ACTIVITY:
The answer must consist only of the lines from the line with "Select the Sun, 12/14 date" to the line with "This screenshot has width=1217, height=980.", both included, exactly as they stand below.

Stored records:
<<<<
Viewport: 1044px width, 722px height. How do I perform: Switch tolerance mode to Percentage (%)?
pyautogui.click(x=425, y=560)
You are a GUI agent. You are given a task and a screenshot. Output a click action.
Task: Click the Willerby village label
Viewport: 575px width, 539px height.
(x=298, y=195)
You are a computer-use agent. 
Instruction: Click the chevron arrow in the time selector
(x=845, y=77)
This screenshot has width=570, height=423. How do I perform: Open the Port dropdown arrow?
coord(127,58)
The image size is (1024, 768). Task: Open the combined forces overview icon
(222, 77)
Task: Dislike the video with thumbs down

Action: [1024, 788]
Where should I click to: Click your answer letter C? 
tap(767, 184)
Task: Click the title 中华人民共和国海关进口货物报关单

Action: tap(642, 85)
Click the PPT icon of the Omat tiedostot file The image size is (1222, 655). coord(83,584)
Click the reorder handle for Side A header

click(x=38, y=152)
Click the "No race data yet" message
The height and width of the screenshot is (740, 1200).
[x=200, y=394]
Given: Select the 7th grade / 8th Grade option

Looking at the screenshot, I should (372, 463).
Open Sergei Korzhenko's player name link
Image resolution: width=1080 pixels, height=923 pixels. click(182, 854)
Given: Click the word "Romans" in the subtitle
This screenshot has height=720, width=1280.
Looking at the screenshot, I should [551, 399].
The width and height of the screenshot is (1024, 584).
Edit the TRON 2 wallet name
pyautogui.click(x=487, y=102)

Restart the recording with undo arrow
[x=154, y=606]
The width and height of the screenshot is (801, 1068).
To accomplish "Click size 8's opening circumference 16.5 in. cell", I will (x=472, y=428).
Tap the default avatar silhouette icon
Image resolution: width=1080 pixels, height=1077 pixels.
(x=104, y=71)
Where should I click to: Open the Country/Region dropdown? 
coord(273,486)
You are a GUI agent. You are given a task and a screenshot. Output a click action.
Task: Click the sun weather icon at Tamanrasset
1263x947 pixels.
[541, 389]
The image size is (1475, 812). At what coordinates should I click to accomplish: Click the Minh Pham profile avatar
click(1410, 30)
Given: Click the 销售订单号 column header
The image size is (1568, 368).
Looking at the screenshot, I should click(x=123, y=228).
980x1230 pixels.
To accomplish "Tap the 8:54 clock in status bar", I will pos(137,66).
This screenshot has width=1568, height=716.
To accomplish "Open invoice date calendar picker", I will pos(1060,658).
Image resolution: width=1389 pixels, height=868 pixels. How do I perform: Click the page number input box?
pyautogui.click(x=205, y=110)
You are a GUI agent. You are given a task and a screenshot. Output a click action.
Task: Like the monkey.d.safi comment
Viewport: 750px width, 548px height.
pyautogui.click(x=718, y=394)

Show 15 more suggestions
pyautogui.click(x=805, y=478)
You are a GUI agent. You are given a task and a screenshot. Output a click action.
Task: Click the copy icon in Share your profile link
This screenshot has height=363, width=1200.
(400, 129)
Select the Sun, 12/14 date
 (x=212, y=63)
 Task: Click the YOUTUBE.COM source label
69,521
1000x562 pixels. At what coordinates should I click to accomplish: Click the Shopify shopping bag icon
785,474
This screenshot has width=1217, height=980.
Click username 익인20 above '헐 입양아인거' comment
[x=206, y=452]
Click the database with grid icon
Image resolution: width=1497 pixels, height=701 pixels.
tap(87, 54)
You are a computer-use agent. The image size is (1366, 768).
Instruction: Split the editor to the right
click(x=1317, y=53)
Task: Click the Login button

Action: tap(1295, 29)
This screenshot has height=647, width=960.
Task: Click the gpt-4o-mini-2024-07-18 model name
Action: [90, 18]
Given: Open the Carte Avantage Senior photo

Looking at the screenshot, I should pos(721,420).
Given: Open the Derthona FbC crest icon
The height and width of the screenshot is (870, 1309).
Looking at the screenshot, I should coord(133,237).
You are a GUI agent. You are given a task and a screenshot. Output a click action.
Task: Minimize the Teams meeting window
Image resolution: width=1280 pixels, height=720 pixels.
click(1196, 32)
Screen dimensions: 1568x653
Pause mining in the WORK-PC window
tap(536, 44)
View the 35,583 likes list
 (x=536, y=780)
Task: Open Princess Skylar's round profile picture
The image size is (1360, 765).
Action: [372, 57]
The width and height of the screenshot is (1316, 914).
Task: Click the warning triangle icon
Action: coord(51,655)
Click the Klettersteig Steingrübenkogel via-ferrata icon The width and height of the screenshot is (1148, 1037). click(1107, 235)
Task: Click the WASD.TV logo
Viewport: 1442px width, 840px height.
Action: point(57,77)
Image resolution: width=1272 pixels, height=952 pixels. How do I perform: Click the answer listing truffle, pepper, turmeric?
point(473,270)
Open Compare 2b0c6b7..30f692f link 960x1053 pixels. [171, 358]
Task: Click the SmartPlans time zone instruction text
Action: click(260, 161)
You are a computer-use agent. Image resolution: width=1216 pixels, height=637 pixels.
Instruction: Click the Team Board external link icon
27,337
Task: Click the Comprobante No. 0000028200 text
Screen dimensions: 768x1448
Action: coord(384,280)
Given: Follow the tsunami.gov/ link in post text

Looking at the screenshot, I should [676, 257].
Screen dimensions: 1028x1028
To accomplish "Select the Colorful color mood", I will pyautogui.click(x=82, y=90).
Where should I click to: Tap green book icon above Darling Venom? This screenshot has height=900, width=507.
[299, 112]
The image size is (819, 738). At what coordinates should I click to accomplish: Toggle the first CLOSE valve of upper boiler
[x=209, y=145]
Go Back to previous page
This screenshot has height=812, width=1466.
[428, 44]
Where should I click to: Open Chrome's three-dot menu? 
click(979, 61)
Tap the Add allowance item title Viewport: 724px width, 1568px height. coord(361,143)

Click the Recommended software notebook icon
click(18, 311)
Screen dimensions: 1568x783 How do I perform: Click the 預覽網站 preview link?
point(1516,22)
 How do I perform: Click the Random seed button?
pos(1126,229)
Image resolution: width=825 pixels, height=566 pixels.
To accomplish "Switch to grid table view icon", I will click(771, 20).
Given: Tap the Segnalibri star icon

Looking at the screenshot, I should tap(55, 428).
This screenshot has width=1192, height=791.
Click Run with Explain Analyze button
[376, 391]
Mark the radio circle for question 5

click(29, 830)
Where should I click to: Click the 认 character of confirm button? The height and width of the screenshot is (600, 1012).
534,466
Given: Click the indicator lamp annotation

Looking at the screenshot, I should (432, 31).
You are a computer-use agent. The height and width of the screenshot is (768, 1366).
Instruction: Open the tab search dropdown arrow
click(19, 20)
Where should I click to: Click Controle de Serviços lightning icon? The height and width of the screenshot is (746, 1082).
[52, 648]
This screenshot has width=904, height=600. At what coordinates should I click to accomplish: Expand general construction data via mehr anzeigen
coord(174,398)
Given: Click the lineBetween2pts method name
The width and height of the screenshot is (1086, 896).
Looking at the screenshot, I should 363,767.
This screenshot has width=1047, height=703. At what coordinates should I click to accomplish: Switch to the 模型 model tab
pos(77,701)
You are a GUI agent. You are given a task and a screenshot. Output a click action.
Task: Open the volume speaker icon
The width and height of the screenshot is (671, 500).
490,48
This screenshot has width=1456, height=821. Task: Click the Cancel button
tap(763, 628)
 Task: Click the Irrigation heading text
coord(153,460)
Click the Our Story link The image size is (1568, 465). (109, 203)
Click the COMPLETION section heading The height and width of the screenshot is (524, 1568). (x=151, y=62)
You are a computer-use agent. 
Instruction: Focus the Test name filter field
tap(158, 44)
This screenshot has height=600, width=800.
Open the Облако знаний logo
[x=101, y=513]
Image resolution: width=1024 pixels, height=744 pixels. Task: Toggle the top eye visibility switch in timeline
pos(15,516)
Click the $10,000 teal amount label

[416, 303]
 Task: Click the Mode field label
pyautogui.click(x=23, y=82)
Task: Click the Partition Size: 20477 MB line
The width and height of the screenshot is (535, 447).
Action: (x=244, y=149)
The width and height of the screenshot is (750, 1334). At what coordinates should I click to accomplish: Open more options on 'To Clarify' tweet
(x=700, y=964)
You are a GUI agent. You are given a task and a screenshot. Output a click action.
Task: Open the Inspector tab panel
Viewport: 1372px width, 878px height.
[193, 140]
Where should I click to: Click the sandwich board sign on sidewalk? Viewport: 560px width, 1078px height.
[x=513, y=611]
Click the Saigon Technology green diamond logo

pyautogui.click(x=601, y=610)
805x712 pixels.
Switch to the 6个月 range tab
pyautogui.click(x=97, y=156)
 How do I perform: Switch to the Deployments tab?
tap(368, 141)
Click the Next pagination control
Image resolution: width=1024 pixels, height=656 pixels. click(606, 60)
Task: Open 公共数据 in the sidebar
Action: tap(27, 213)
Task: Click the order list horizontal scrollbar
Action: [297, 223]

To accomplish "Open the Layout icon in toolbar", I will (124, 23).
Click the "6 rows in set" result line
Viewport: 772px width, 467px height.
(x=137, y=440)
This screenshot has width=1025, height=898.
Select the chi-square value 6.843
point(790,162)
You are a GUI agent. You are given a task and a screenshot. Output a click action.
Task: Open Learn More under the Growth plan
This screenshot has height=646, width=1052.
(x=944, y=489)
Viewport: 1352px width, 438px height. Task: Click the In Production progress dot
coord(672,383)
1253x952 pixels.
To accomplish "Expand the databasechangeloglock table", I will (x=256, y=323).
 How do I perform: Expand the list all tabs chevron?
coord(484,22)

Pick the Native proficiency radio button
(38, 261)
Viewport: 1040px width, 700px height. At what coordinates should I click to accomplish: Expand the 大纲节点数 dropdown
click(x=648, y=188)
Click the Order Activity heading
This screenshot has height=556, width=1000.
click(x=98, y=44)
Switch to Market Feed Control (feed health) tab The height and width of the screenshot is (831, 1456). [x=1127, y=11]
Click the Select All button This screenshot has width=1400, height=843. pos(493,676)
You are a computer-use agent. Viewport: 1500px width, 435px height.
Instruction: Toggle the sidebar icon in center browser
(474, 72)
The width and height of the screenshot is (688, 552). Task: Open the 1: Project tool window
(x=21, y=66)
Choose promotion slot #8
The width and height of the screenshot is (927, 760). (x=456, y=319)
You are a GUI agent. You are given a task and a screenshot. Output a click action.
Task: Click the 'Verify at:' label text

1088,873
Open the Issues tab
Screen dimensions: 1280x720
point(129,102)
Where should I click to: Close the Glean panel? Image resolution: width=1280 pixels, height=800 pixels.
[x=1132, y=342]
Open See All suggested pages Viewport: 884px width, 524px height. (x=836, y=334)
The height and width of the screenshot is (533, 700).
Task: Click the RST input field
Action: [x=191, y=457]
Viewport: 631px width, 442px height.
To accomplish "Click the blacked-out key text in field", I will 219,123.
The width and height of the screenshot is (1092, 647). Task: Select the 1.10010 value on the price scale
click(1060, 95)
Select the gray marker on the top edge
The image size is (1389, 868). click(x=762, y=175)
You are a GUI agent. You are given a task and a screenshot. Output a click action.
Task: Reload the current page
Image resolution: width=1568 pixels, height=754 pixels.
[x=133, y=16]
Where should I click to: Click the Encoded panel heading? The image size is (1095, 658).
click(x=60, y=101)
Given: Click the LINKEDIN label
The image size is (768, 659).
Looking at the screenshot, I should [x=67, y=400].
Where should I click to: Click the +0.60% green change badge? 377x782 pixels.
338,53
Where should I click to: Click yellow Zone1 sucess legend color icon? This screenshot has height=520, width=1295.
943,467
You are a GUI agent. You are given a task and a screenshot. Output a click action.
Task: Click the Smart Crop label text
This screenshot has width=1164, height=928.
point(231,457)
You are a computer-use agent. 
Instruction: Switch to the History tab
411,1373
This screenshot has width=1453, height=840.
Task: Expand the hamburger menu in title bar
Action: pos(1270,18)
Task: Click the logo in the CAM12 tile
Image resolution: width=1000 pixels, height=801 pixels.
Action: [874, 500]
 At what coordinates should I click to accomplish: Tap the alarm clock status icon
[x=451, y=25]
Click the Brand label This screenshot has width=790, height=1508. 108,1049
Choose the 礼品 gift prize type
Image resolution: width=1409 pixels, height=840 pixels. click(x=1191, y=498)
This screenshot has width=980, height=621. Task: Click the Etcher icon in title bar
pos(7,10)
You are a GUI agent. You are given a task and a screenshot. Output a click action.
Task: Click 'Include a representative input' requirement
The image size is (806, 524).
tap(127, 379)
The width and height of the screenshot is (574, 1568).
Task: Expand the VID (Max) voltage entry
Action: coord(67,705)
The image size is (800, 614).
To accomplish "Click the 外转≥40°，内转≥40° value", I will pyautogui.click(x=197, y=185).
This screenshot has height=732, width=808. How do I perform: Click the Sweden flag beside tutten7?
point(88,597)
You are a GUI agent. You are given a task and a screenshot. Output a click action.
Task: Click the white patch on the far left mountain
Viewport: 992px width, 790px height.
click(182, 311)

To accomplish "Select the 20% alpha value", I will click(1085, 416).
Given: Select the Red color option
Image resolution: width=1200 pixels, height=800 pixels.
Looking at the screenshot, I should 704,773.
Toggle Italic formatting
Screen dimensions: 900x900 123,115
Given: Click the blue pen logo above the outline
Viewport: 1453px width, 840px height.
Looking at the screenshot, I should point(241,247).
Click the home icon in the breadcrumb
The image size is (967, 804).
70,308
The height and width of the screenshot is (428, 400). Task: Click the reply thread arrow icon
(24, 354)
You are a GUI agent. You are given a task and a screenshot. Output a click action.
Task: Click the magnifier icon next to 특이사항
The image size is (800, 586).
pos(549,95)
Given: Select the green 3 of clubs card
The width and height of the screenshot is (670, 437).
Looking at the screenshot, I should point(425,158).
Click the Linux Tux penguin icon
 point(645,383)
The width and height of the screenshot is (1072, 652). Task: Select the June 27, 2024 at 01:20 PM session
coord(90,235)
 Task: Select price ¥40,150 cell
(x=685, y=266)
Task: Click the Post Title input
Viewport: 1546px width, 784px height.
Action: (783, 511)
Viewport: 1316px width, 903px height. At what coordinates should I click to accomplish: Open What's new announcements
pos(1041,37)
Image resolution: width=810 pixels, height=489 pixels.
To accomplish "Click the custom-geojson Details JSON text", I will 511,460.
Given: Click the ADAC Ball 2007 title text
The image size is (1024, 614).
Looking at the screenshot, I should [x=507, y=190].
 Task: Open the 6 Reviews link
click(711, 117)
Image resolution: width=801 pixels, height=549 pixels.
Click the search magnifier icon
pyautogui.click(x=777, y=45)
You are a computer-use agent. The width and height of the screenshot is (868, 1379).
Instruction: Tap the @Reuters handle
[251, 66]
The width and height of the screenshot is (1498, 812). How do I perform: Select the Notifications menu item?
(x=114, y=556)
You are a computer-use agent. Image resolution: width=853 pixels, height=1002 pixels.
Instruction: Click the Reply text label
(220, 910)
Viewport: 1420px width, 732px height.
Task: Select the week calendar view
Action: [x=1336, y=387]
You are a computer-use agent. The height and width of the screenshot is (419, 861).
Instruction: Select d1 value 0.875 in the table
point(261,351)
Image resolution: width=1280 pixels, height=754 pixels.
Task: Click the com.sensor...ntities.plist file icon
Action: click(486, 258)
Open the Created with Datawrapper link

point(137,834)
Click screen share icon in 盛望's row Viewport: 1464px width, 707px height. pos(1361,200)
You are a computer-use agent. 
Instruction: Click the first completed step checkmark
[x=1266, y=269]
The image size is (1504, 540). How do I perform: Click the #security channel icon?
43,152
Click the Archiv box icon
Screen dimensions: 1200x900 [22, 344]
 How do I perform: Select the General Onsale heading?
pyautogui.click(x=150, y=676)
>>>>
OUTPUT BELOW:
Select the Sun, 12/14 date
 (x=212, y=63)
 Task: Click the YOUTUBE.COM source label
69,521
1000x562 pixels. At what coordinates should I click to accomplish: Click the Shopify shopping bag icon
785,474
This screenshot has width=1217, height=980.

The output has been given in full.